[Исходный текст]
+-------+
Шрифт:
Неелова тоже пыталась уговорить Раневскую на операцию, но безуспешно. Прощаясь с ней, Раневская сказала: «Благослови вас Господь, деточка. Будьте счастливы!» Это были ее последние слова. Она умерла на следующий день, в 10.30 утра.
Некрологи по случаю ее смерти появились во всех центральных газетах. Ее славили, вспоминали ее роли, Сталинские премии, ордена, вклад «в развитие театрального и киноискусства». А зрители вспоминали все ту же ненавистную ей «Мулю»…
Похоронили Раневскую, как она и хотела, на Новом Донском кладбище, в той же могиле, где уже покоилась ее сестра Белла…
После смерти Фаины Георгиевны ее давняя подруга, выдающаяся грузинская актриса Верико Анджапаридзе, напишет:
«Дорогая моя, любимый друг, Фаина!
Вы единственная, кому я писала письма, была еще Маричка – моя сестра, но ее уже давно нет, сегодня нет в живых и вас, но я все-таки пишу вам – это потребность моей души. Думая о вас, прежде всего вижу ваши глаза – огромные, нежные, но строгие и сильные – я всегда дочитывала в них то, что не договаривалось в словах. Они исчерпывали чувства – как на портретах великих мастеров. На вашем резко вылепленном лице глаза ваши всегда улыбались, и улыбка была мягкая, добрая, даже когда вы иронизировали, и как хорошо, что у вас есть чувство юмора – это не просто хорошо, это очень хорошо – ибо кое-что трагическое вы переводите в состояние, которое вам нетрудно побороть, и этому помогает чувство юмора, одно из самых замечательных качеств вашего характера.
Фаина, моя дорогая, никак не могу заставить себя поверить в то, что вас нет, что вы мне уже не ответите, что от вас больше не придет ни одного письма, а ведь я всегда ждала ваших писем, они нужны были мне, необходимы…
Я писала вам обо всем, что радовало, что огорчало.
И я лишилась этого чудесного дара дружбы с вами, лишилась человека с большим сердцем, видевшего творческую сторону жизни.
+-------+
[Исходные данные]
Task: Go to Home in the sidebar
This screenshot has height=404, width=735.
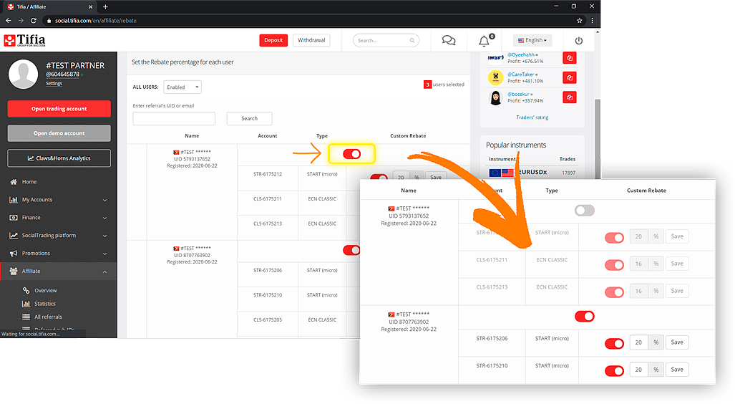Action: pyautogui.click(x=29, y=182)
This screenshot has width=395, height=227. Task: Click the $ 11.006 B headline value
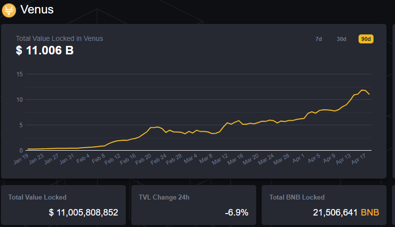(45, 50)
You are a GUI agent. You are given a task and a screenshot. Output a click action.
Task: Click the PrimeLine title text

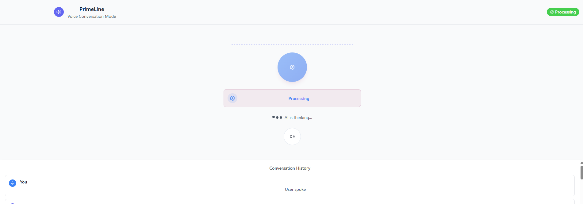(x=92, y=9)
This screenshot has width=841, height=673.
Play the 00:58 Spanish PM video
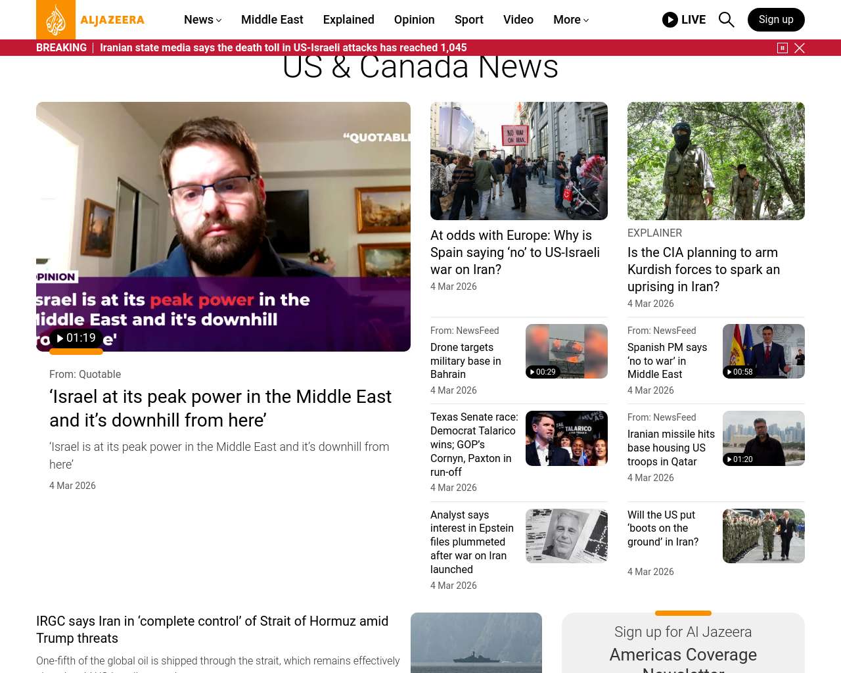tap(740, 372)
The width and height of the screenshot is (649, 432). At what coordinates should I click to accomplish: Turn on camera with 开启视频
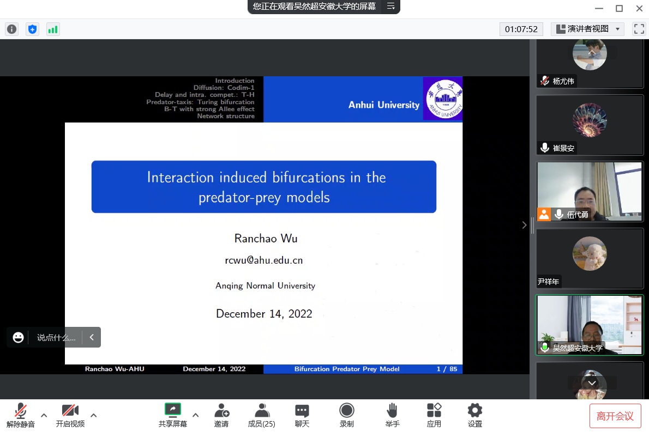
+-------+
[Список заданий]
a. Назовите всех людей, упомянутых в тексте о смерти Раневской по имени или фамилии.
b. Продолжите текст о смерти Раневской, начав сразу после его последней фразы.

[Ответы на задания]
a. Неелова; Фаина Георгиевна Раневская; Белла, сестра Раневской; Верико Анджапаридзе; Маричка, сестра Анджапаридзе.

b.
Моя дорогая, очень любимая Фаина, разве я могу забыть, как вы говорили, что жадно любите жизнь! Когда думаю о вас, у меня начинают болеть мозги. Кончаю письмо, в глазах мокро, они мешают видеть. Ваша всегда Верико Анджапаридзе».
Из разговоров Раневской
Забыть такое нельзя, сказать об этом в книге моей жизни тоже нельзя. Вот почему я не хочу писать книгу «о времени и о себе». Ясно вам?
Меня спрашивают, почему я не пишу об Ахматовой, ведь мы дружили…
Отвечаю: не пишу, потому что очень люблю ее.
Три года писала книгу воспоминаний, польстившись на аванс 2000 рублей с целью приобрести теплое пальто.
… Книгу писала 3 года, прочитав, порвала.
Книги должны писать писатели, мыслители или же сплетники.
Жизнь отнимает у меня столько времени, что писать о ней совсем некогда.
…Жизнь моя прошла около, все не задавалось. Как рыжий у ковра.
Ничего, кроме отчаяния от невозможности что-либо изменить в моей судьбе.
Больше всего в жизни я любила влюбляться.
– Как вы живете? – спросила как-то Ия Саввина Раневскую.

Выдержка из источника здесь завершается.